» Problem requirements
When you reach the line with "Switch to the Applications tab" in the records below, begin transcribing exactly and continue up to and including the line with "Where should I click to: Click", leaving out every picture.

» Stored data
————————
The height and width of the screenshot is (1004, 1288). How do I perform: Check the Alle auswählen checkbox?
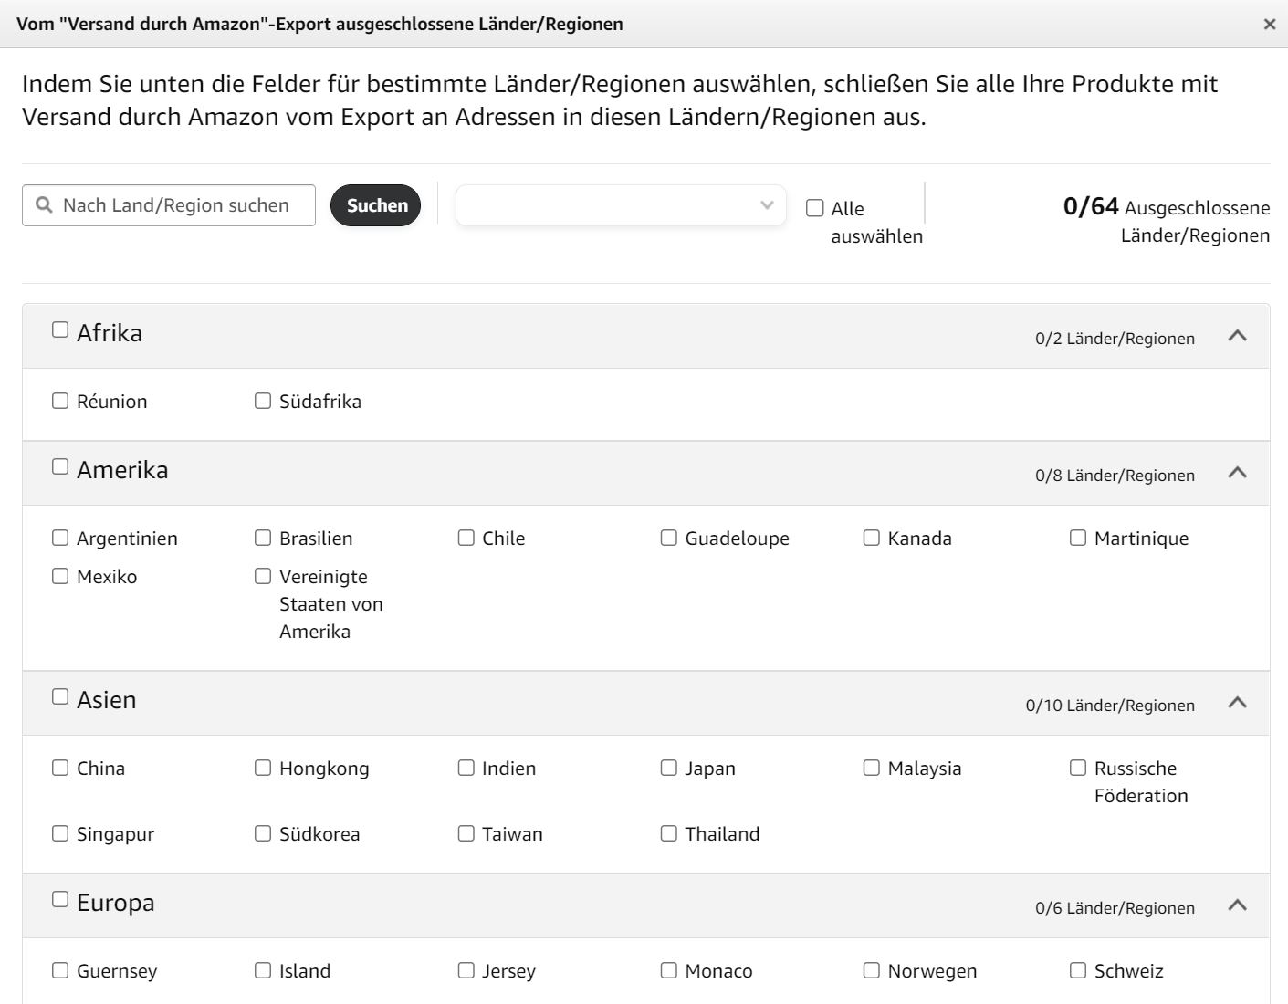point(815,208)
————————
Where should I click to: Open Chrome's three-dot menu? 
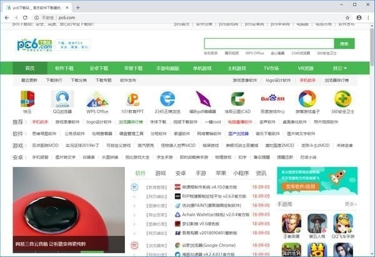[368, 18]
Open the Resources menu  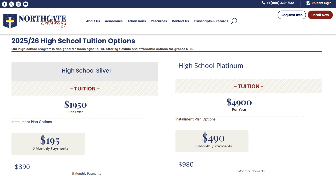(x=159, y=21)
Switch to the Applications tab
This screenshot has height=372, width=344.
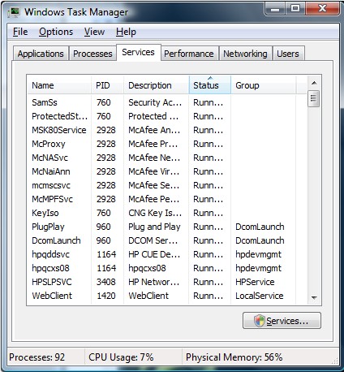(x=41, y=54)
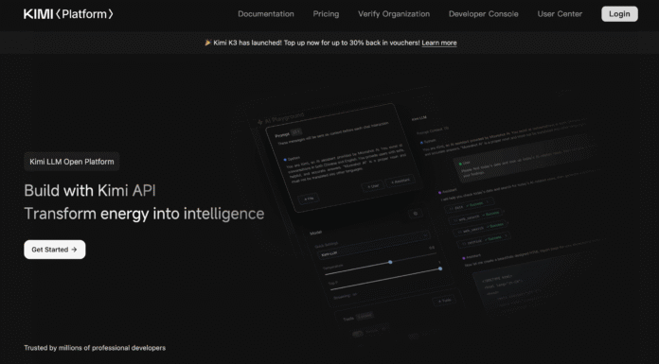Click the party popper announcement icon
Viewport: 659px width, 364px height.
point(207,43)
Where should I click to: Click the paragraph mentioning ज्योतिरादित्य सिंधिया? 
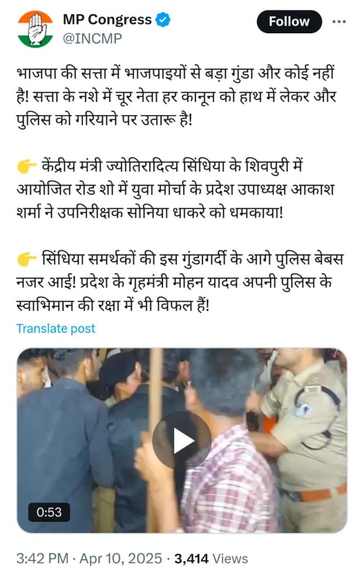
————————
» Answer space
Switch to the Applications tab
This screenshot has height=372, width=344.
(x=41, y=54)
Click the party popper announcement icon
Viewport: 659px width, 364px height.
point(207,43)
Where should I click to: Click the paragraph mentioning ज्योतिरादित्य सिंधिया? 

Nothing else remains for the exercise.